In the case of a competition that focuses on a financial market with shifting data distribution characteristics, we thought that the winner of the competition should be the Kaggler who constructed a robust model that does not depend on changes in the data distribution.

Based on the above assumptions, the following were considered in the design of this competition

* The number of stocks to be forecast each business day is the difference between the rate of change of 200 stocks, each of which is 10% or more than the number of stocks to be invested in (2000 stocks), so that the performance of the model can be competed without being affected by the events of individual stocks. In practice, however, institutional investors and funds often invest in 50-100 stocks, so there is a slight deviation from the real-world setting of the problem.

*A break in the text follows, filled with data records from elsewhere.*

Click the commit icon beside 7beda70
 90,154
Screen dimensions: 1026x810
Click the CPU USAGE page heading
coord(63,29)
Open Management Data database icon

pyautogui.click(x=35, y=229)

* When calculating the daily spread return, a linear weight of 2 to 1 is applied to the 1-200 stocks, so that stocks with higher rates of return are placed in the first position.

* Since "risk control" is also an important element of investment, the competing score is the **mean/standard deviation** of the time series of daily spread returns, rather than the simple mean or sum of daily spread returns. This makes it necessary to build a model that can respond to changes in the distribution of data and produce stable and high performance, rather than a model that only wins big on certain days.

* The competition also provides option data and other data that can provide clues for estimating the volatility and risk factors of the market itself. These data may be used for more sophisticated risk control. Since the bottom 200 stocks are also included in the forecast, it is possible to adopt a market-neutral strategy (it is also possible to intentionally bias the beta toward the long side).